__EXERCISE AIM__:
Please transcribe only the lines that run from the line bearing "You are a computer-use agent." to the end of the entries, keeping both end lines. Skip the pictures.

__INPUT__:
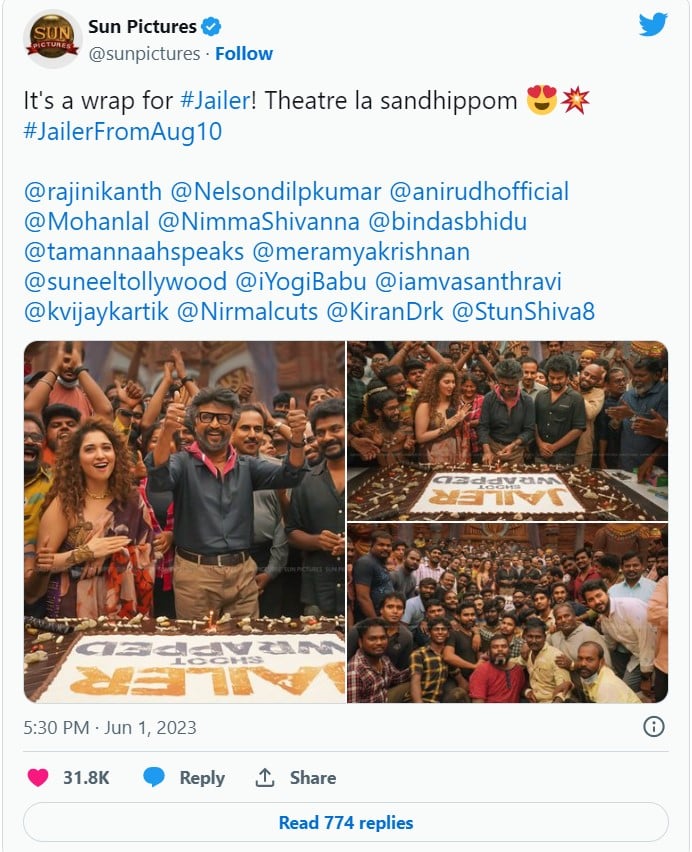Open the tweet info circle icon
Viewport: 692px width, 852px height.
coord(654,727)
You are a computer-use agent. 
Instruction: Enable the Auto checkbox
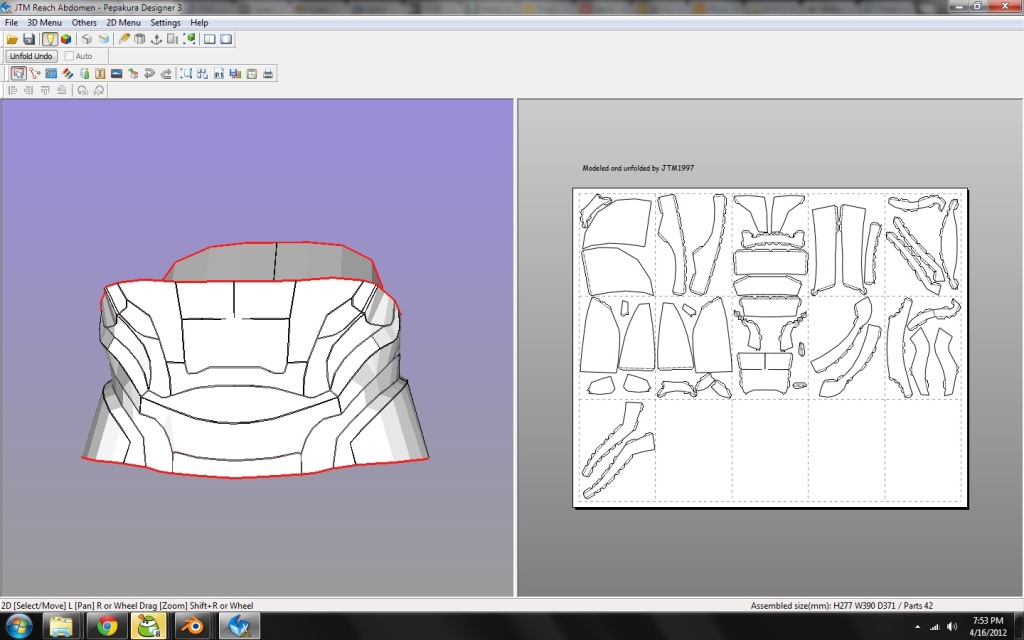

__SOLVED EXERCISE__:
You are a computer-use agent. 
Instruction: Enable the Auto checkbox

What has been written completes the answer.